Austrian Adventures: Poland Pilgrimage — Beautiful Wounds

By Maria Brounstein
Austria Correspondent

Nothing clears the mind at 6 a.m. quite like trumpet blasts, Polish singing and a hard marble floor.

I was one of 200-odd students packed into the very front of the Black Madonna’s chapel at Jasna Góra, Częstochowa, last week. We had arrived on coach buses at around 5 a.m., anxious to see the daily unveiling of the Our Lady of Częstochowa image.

I admit that was I beginning to nod off in my place on the cold floor when the hour struck, but I was quickly roused by trumpet fanfare and the buzz of excitement around me as the gleaming cover began to lift slowly away from the image.

There she was at last — her veil and dress gilt and bejeweled, her gaze intense. I was at once struck by the contrast between her rich garb and her face, which bore two long scars.

After the unveiling, we were given a brief history of the Black Madonna, including when she received her scars during a Hussite looting. Curators had attempted to fill the cuts with wax, but somehow, they always shone through, as if Our Lady wanted them to remain visible to the likewise wounded people who came to see her.

As our three-day pilgrimage brought us deeper and deeper into Poland, I began to see how clearly the Black Madonna reflects her country.

Our first stop after Czéstochowa was the Auschwitz and Birkenau concentration camp complexes. As our tour guides led us through the Auschwitz, bringing one evil after another before our eyes, I wondered why places of such suffering had not been wiped off of the face of earth after World War II. Surely the people of Poland could not want the memory and presence of concentration camps to linger on their land.

But they have lingered, to different extents.

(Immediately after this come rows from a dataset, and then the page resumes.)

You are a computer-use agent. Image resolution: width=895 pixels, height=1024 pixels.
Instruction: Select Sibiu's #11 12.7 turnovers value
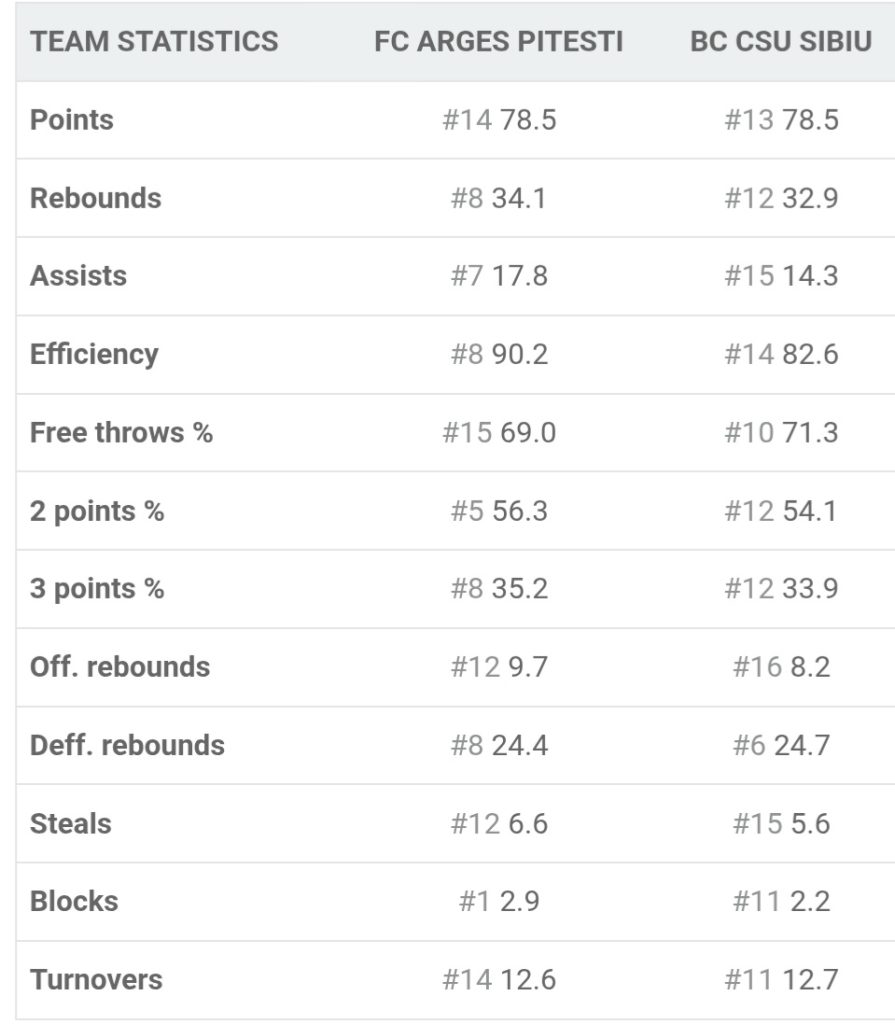tap(781, 980)
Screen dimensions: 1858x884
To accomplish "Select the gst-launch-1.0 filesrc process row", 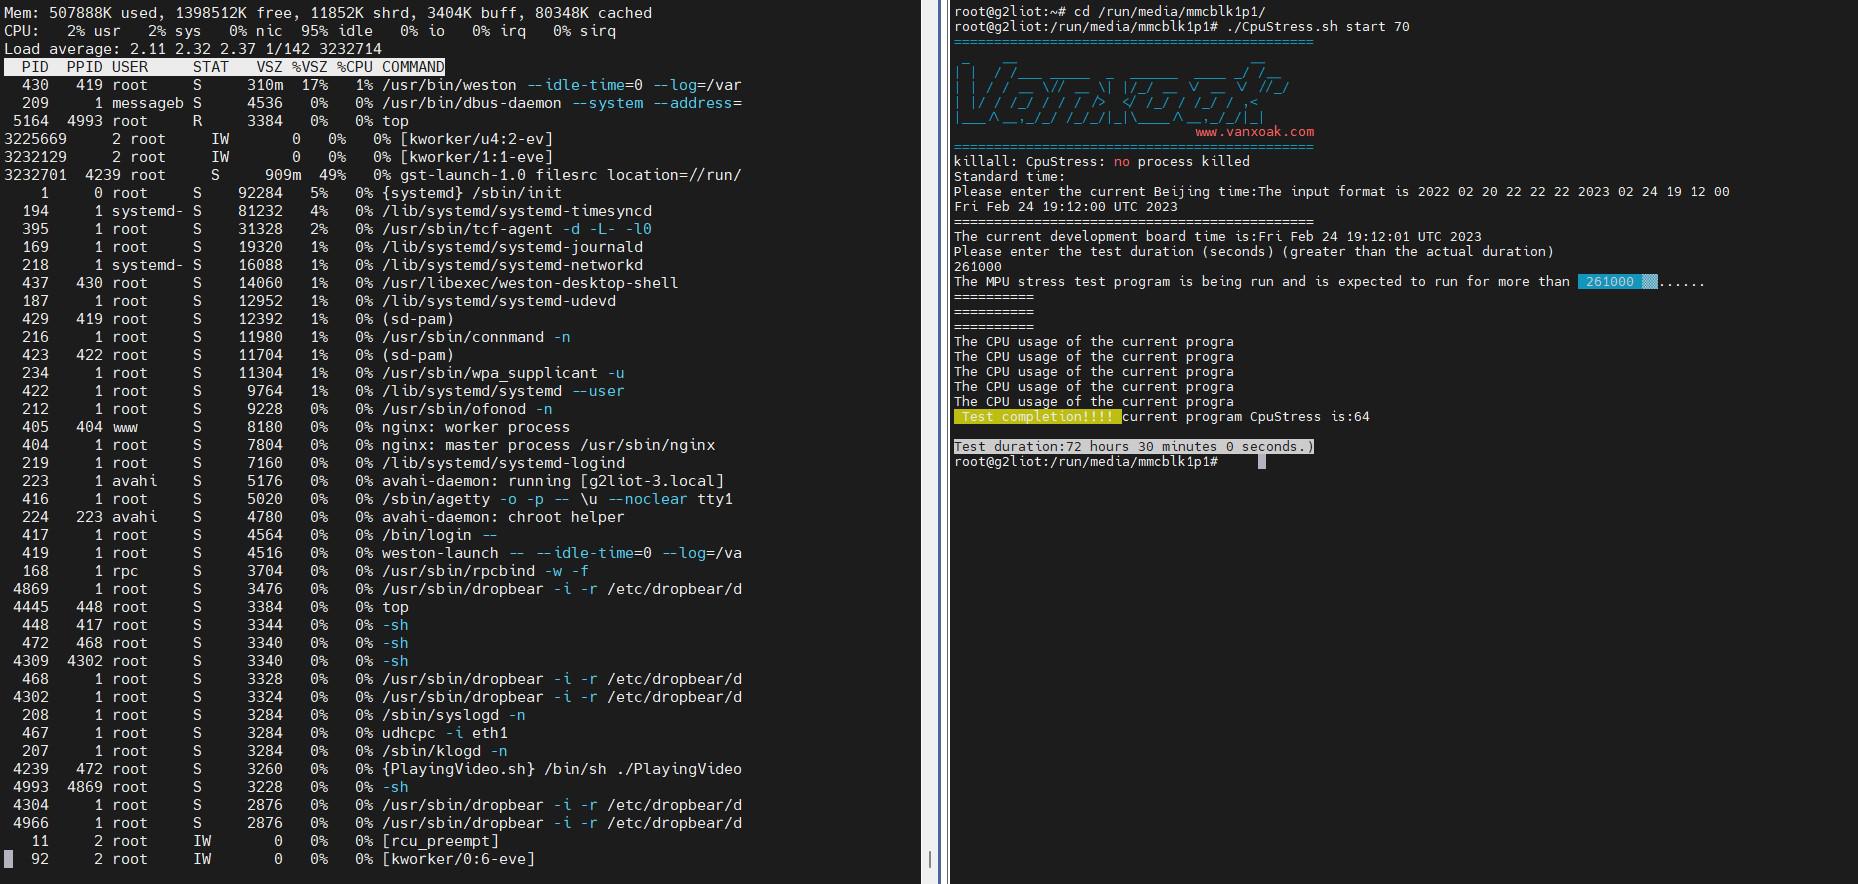I will click(373, 175).
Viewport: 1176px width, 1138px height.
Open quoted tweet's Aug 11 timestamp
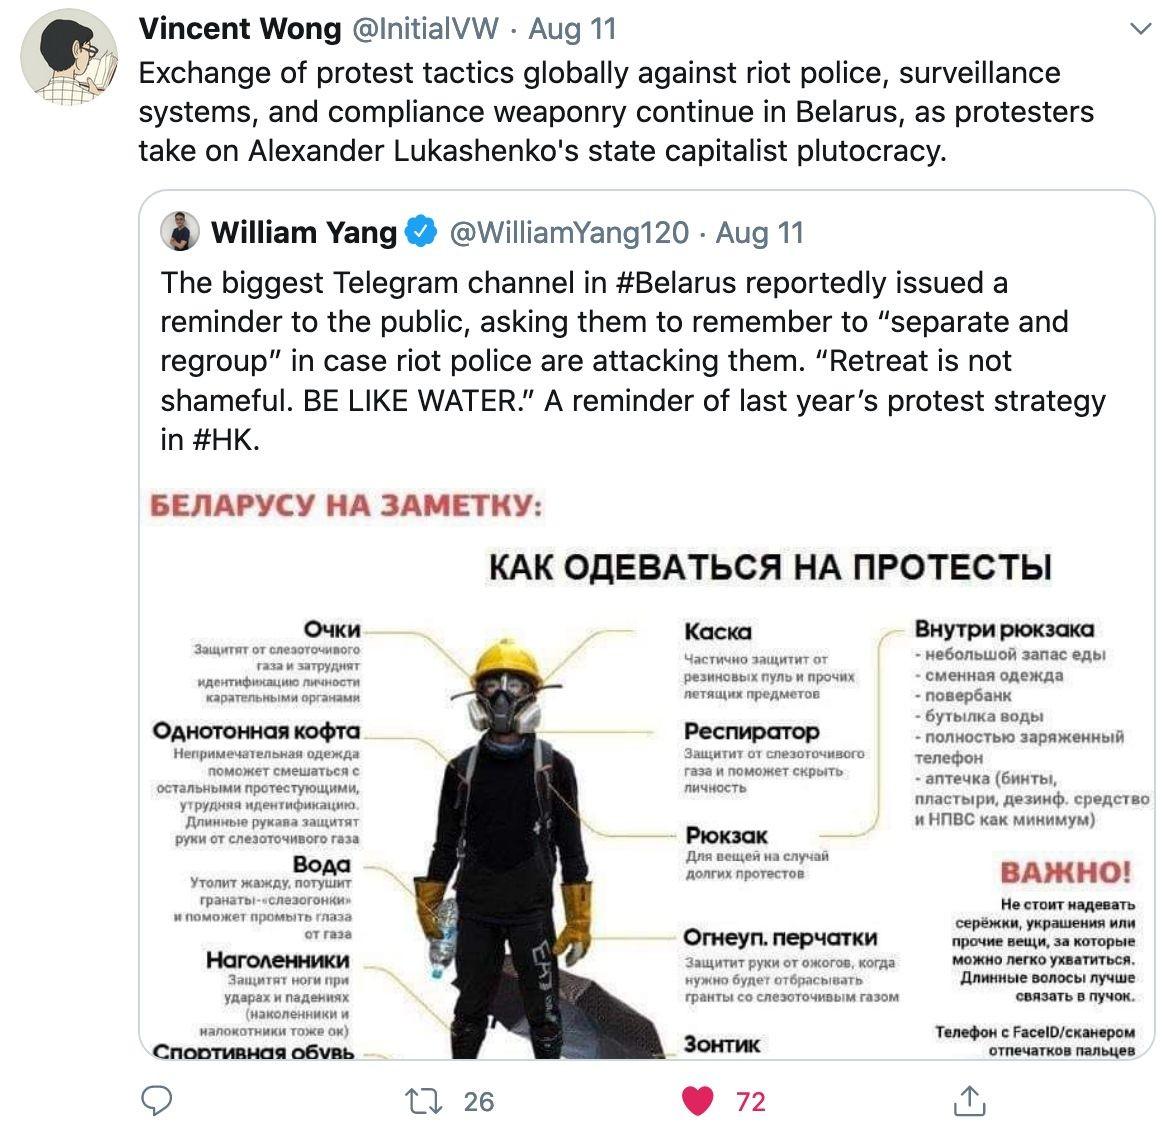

Birkenau was bombed at the end of war, and on the long walk from its infamous front gate to the end of the railroad tracks, I could see row after row of ruined buildings.

Even the gas chambers, which our tour guides told us were capable of killing 2,000 people at a time, were piles of charred stone. The ditches and train tracks were overgrown with flowers and the barbed wire on the electric fences was rusting away.

It seemed that Poland, like its beloved Black Madonna, elected to allow its wounds to become scars before the eyes of the world, strikingly visible against the beauty around them.

I could feel a sense of victory in the way brick had turned to dust and thistles had taken over the paths at Birkenau, just as there was victory in the way the scarred Madonna hung in her chapel still, centuries after the Turkish attack.

Even Kraków, stunning and cultured as it is, had no qualms about allowing its past to remain visible in the form of Communist-era architecture just outside the old town.

All of this seemed to lend more power to the preservation of Polish cuisine, tradition, and art that I witnessed in Kraków, as well as the heavenly victories of St. John Paul II, St. Faustina and St. Maximillian Kolbe.

By their strong faith, the people of Poland have repeatedly commended their suffering to God. The result is a beautiful country, rich with importance in the modern Church and totally free of pretentiousness.

Though the semester is still young, I think that Poland will remain a special favorite of mine long after I return home from Europe. The beautiful, scarred face of the country, so like its dear Madonna, is a sign of hope for my soul and for the whole Catholic Church.